View.brussels constate qu’en cinq ans, la part de la population au chômage a diminué de 11,4 %, tandis que la part des personnes à l’emploi a augmenté de 13,7 %. Ce sont des bonnes nouvelles, surtout dans un contexte où la population bruxelloise a augmenté de près de 30 % depuis 2000 pour atteindre plus de 1,2 million d’habitants en 2023.
De son côté, l’IBSA confirme que la population effectivement à l’emploi n’a jamais été aussi élevée. Le taux d’emploi a atteint 60,6 % en 2024, ce qu’il qualifie d’inédit depuis quarante ans.
Paradoxalement, les chiffres IBSA révèlent que le nombre de demandeurs d’emploi a augmenté, notamment à cause de la modification des procédures d’inscription des bénéficiaires du CPAS comme demandeurs d’emploi.
Ces chiffres montrent un double défi : maintenir cette dynamique positive tout en répondant aux besoins des personnes les plus éloignées du marché du travail.
Face à cette amélioration des chiffres de l’emploi, n’est-il pas contreproductif de vouloir limiter dans le temps les allocations de chômage ?
Absolument. Les attaques contre les droits des chômeurs, comme les sanctions accrues, la dégressivité du montant des allocations de chômage et les restrictions d’accès aux allocations, n’ont cessé de s’intensifier.
Avec le MR et la N-VA, le futur gouvernement fédéral a clairement affiché son intention de poursuivre le démantèlement progressif de notre système belge d’indemnisation du chômage et plus largement, de la sécurité sociale.
Pourtant, toutes les études (UCL, ONEM, IRES, OCDE,…) démontrent que ces mesures non seulement ne favorisent pas le retour à l’emploi, mais qu’elles aggravent la précarité, en appauvrissant particulièrement les jeunes, les femmes, les travailleurs âgés…
Je vous donne un exemple très concret : en 2015, suite à la limitation dans le temps des allocations d’insertion, 77 % des personnes exclues n’ont pas retrouvé d’emploi, et parmi elles, deux tiers étaient des femmes. Ces chiffres illustrent bien l’inefficacité de ces politiques.
À la FGTB, nous l’avons maintes fois souligné et démontré : limiter les allocations de chômage dans le temps est une mesure profondément injuste et inefficace. Elle toucherait en effet les chômeurs de longue durée, qui sont justement les plus éloignés du marché du travail.

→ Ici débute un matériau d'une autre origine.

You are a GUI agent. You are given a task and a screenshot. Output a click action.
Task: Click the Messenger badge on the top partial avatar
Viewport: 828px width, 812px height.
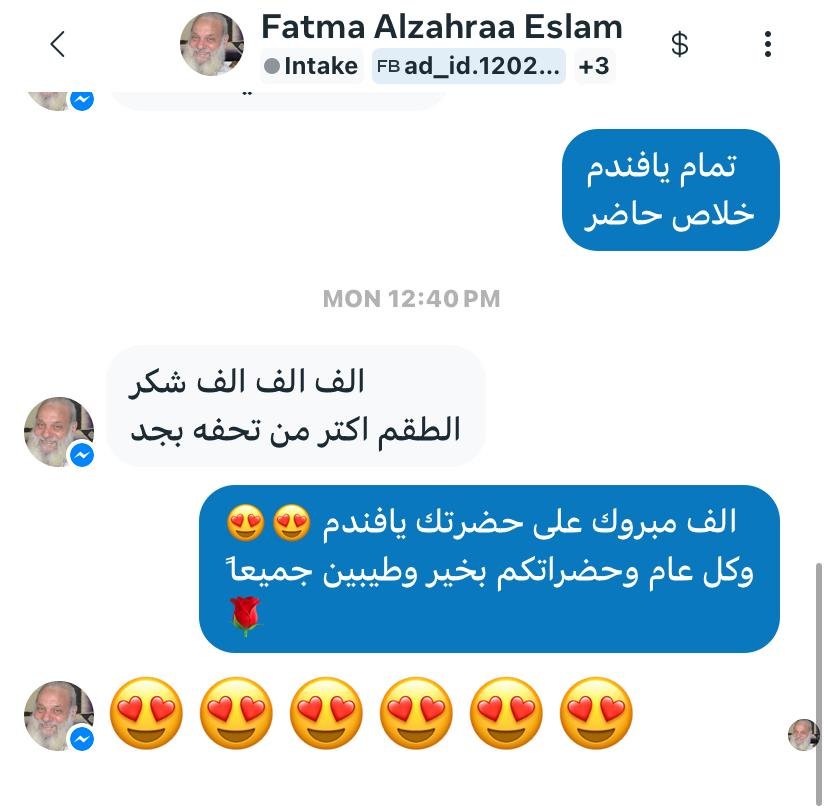click(82, 100)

À Bruxelles, plus de la moitié de ces personnes a plus de 50 ans, ce qui aggrave encore leur difficulté à retrouver un emploi.
En 2023, 140.000 personnes étaient au chômage depuis plus de 2 ans, et plus de la moitié l’étaient depuis plus de cinq ans. Croire qu’en supprimant leurs allocations, ils retrouveront un emploi est absurde.
Une étude du Dulbea démontre que seuls 26,3 % des chômeurs bruxellois concernés retrouveraient un emploi. Cette mesure ne ferait qu’accentuer la pauvreté et alourdir la charge des CPAS, tout en dégradant les conditions de travail des salariés en général.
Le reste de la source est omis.